Give back the exact lines of the material below from the one containing "Task: Open the Windows Start menu" through the one containing "Select the 'Spisebord' type value", and no pictures.

◆ **SOURCE DATA**
_ _ _
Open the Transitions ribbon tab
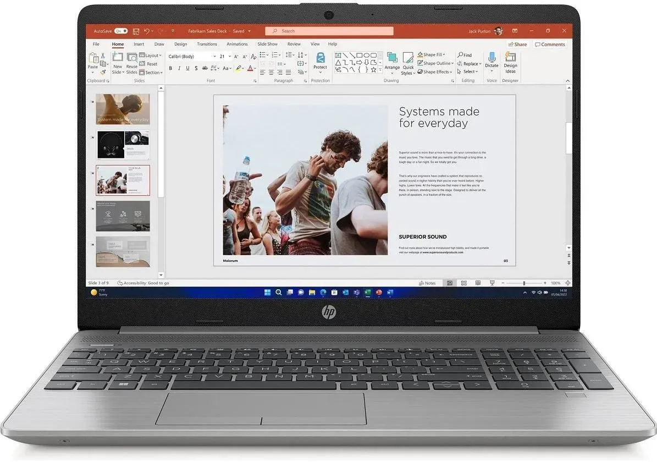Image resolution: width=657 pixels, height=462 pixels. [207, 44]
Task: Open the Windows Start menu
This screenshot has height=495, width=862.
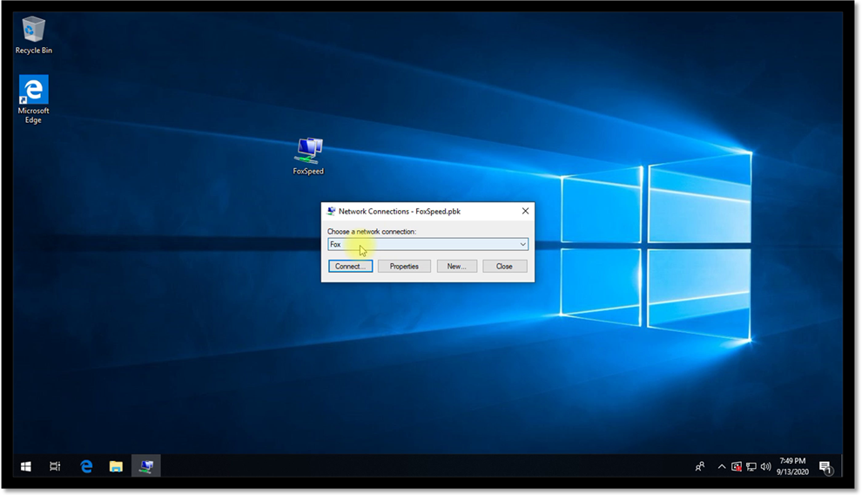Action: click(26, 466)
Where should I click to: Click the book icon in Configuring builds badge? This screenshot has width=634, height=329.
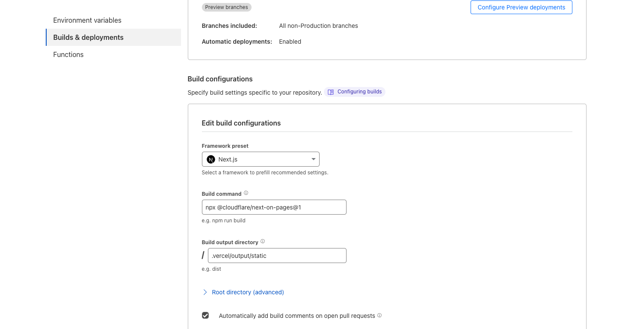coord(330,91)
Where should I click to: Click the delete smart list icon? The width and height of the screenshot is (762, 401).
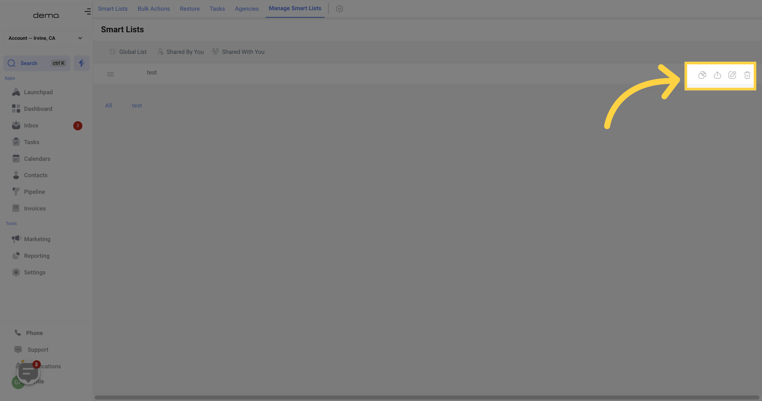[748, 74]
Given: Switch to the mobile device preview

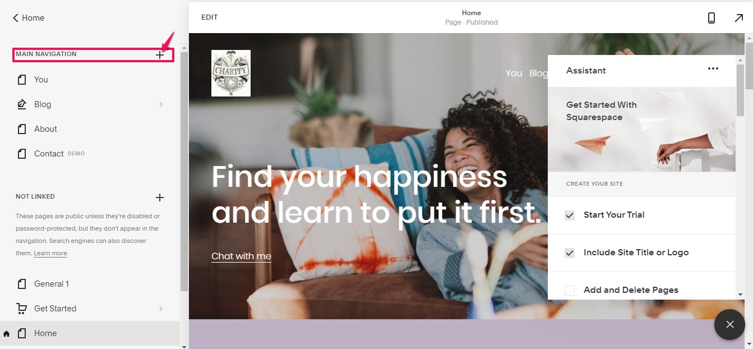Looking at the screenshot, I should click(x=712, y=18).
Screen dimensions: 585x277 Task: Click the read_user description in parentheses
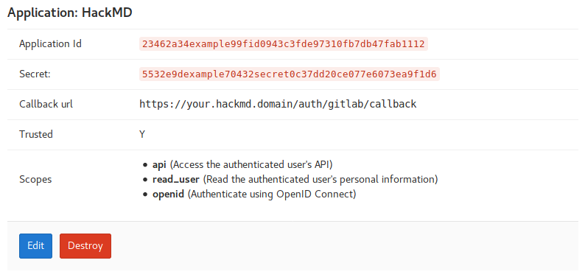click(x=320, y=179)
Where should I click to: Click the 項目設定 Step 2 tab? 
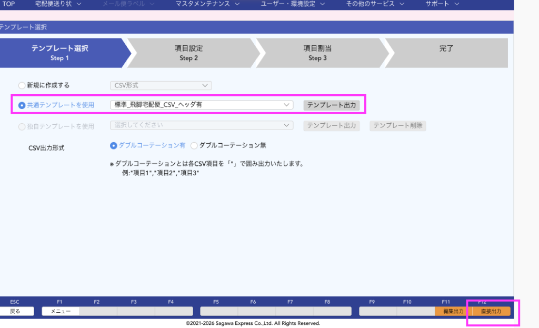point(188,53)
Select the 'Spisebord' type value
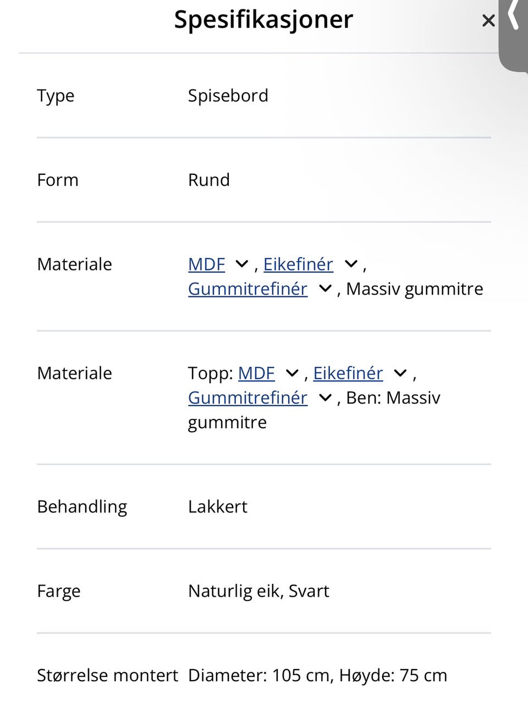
_ _ _
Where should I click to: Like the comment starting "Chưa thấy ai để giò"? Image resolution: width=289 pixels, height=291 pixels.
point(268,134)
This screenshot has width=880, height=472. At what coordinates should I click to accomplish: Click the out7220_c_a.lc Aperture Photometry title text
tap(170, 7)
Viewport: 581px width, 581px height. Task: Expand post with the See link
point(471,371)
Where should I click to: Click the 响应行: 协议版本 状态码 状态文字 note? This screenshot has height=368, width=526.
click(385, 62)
_ _ _
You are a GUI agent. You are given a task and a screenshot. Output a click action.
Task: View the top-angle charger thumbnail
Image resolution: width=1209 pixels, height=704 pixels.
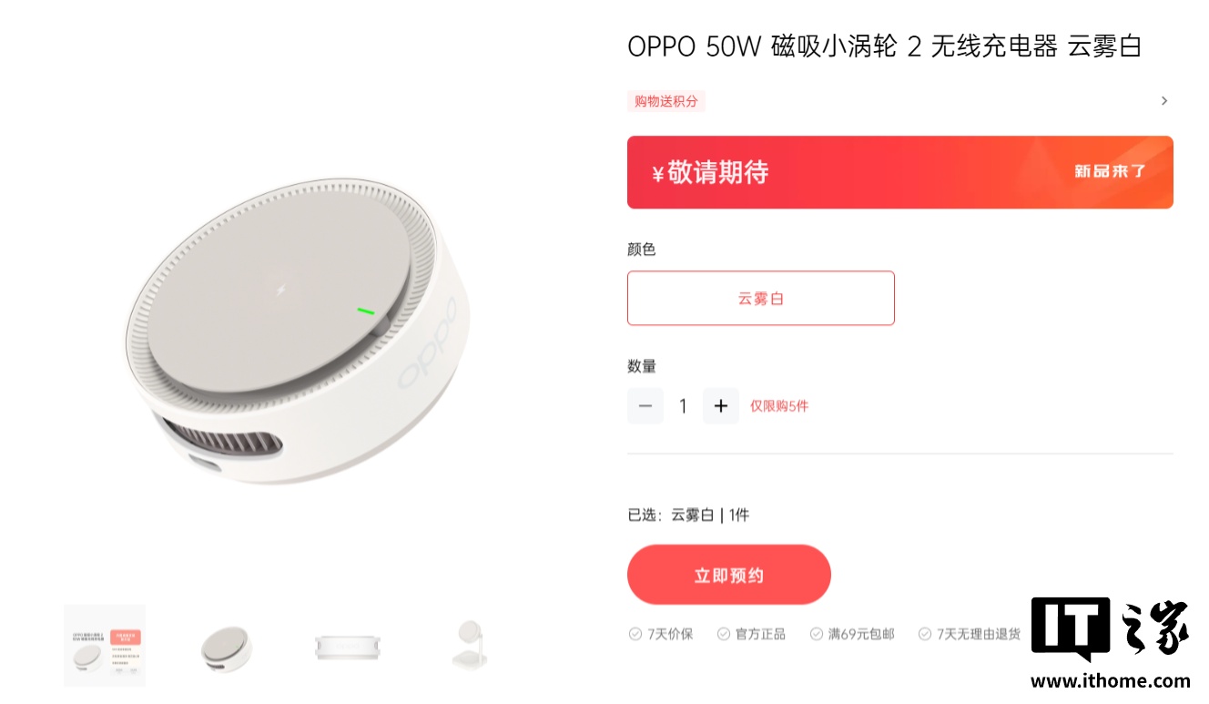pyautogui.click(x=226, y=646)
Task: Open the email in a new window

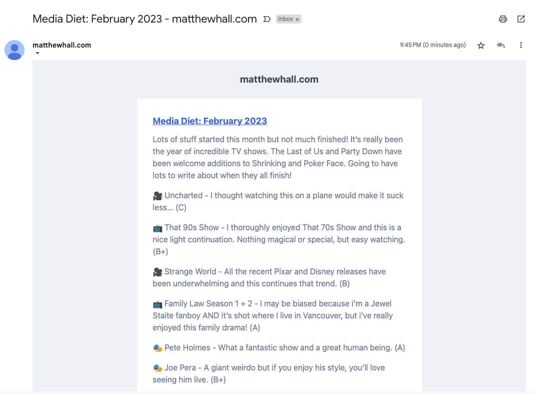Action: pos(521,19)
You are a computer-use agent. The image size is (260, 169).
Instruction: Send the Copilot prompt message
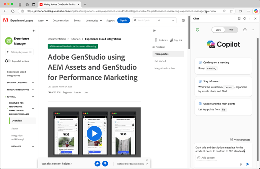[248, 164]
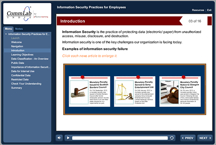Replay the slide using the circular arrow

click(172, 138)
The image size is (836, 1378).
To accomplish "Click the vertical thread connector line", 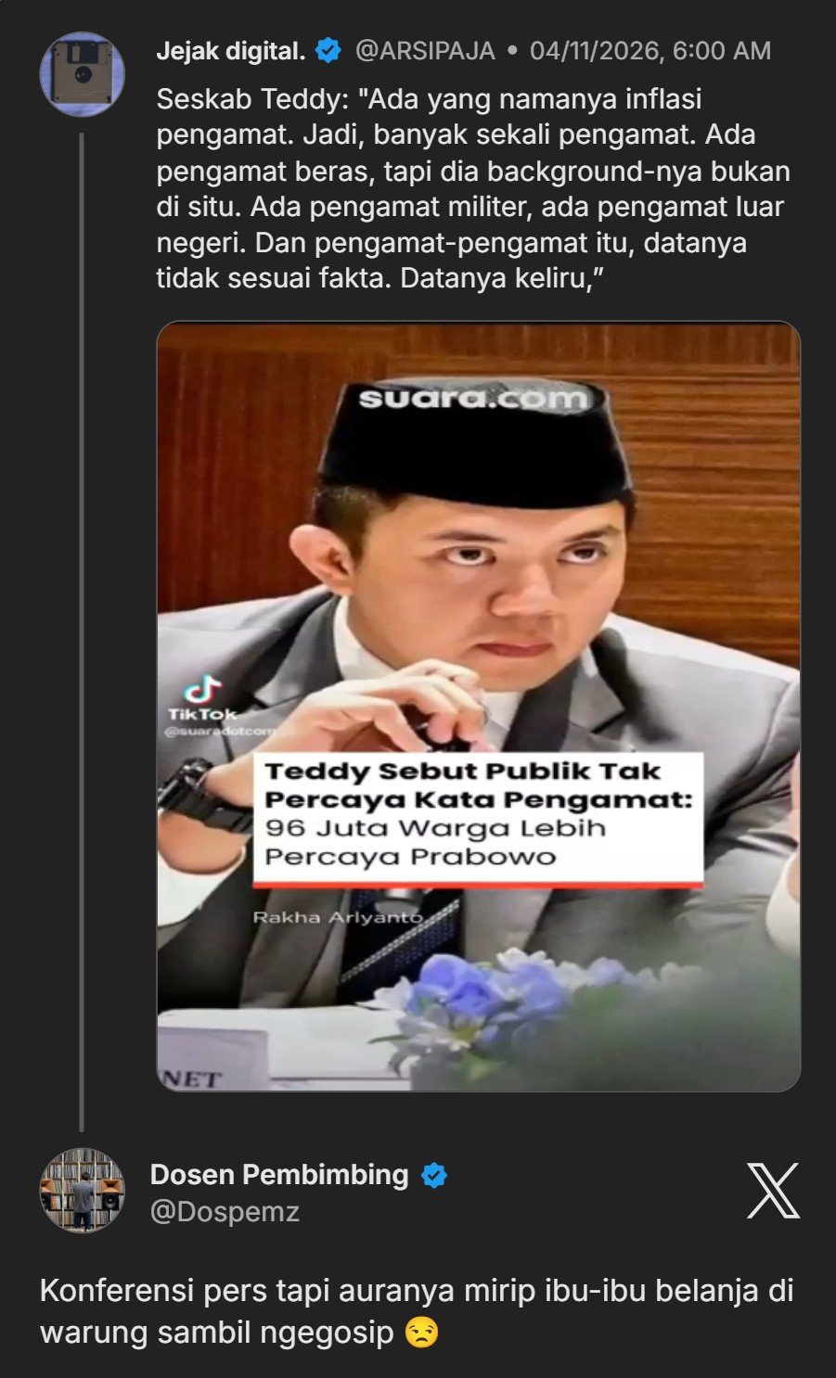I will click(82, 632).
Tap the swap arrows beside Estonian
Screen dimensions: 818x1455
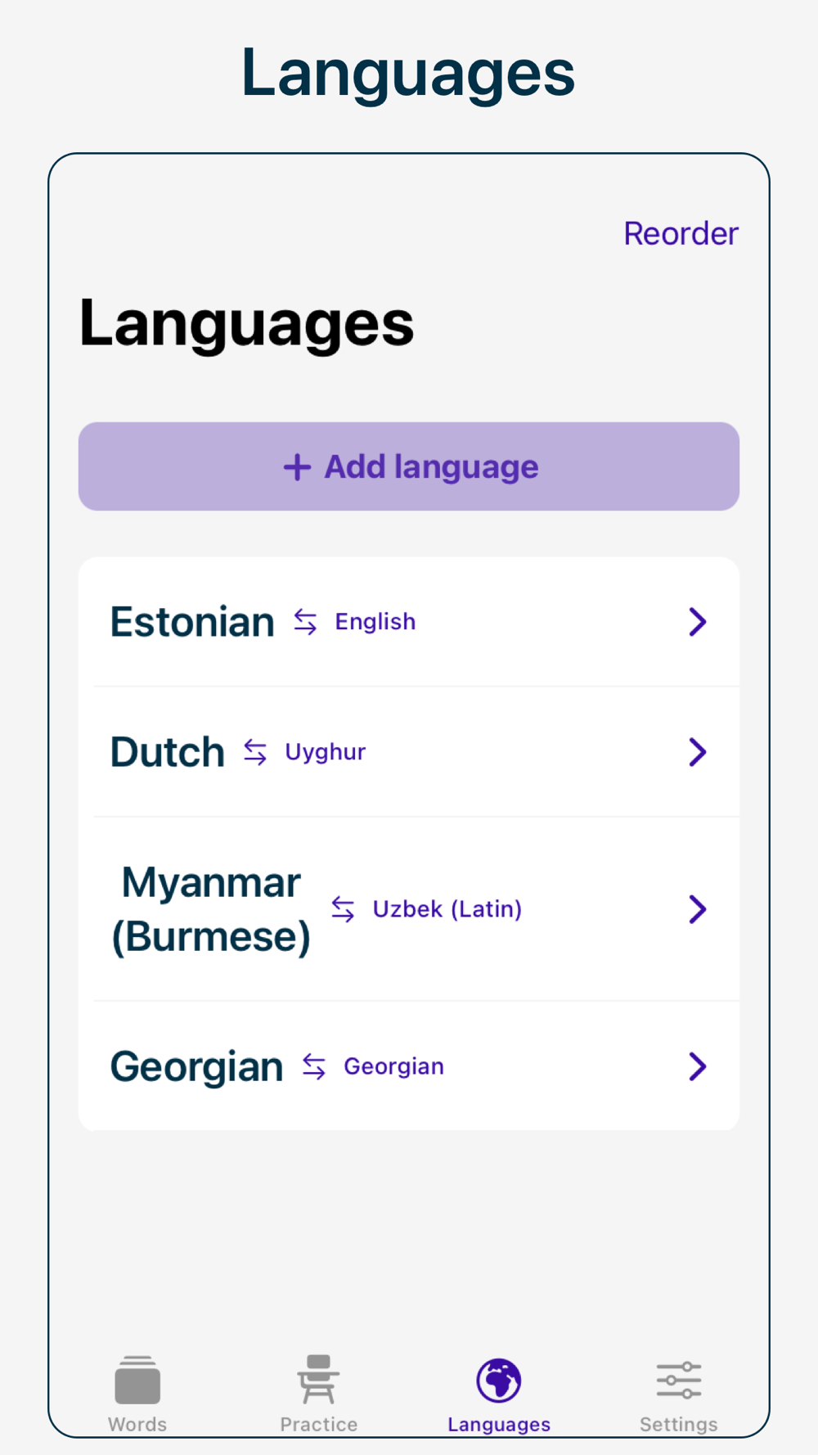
_ _ _
◆ **ANSWER BOX**
Task: Open the Windows Start menu
This screenshot has height=495, width=862.
Action: click(26, 466)
Where should I click to: Click the book icon in Configuring builds badge? This screenshot has width=634, height=329.
coord(330,91)
Where should I click to: Click the delete smart list icon? The width and height of the screenshot is (762, 401).
[748, 74]
Given: Switch to the mobile device preview

Looking at the screenshot, I should click(x=712, y=18).
Screen dimensions: 585x277 Task: Click the read_user description in parentheses
click(x=320, y=179)
Where should I click to: Click the 項目設定 Step 2 tab? 
point(188,53)
Select the 'Spisebord' type value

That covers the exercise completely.